Segment Start: INPUT DATA

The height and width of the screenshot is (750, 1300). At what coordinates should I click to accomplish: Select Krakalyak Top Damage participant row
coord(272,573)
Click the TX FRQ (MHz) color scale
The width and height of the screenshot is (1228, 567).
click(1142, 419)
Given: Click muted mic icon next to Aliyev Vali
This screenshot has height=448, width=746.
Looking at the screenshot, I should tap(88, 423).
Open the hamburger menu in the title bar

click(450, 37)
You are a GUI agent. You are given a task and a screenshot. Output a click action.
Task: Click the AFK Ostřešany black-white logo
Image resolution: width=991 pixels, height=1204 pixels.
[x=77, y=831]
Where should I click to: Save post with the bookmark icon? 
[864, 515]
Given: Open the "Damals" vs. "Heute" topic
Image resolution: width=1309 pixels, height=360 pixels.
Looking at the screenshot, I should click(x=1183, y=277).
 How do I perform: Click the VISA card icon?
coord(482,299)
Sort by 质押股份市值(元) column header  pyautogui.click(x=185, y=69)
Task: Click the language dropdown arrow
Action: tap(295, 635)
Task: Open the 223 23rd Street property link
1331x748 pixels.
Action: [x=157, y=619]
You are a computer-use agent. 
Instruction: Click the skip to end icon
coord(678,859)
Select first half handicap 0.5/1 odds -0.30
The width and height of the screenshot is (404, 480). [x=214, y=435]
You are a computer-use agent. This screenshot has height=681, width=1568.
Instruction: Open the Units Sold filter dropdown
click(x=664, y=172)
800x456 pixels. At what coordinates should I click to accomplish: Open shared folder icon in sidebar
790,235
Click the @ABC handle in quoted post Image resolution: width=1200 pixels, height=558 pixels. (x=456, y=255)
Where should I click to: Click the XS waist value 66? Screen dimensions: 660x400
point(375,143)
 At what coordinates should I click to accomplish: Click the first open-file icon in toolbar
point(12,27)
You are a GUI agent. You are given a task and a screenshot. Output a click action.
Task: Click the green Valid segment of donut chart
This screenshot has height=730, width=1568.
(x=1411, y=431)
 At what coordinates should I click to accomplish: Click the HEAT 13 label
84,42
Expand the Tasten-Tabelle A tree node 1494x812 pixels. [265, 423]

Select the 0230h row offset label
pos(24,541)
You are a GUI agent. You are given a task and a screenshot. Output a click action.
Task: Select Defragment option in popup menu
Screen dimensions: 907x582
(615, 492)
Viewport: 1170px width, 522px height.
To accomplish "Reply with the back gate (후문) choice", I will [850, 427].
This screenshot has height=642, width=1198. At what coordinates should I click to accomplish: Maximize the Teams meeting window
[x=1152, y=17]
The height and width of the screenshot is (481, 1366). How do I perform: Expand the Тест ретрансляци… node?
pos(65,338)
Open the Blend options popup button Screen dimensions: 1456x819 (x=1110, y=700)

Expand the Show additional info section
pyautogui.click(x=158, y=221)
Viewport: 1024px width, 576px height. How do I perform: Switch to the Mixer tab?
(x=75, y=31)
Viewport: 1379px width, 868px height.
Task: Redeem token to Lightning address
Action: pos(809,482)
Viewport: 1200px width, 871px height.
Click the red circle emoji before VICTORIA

Segment End: INPUT DATA

▶ [INSTRUCTIONS TO FOLLOW]:
All lines in the data that contain the word "computer" should be copied.

▶ [RESULT FOR THIS TASK]:
You are a computer-use agent. 
You are a computer-use agent. This screenshot has height=681, width=1568.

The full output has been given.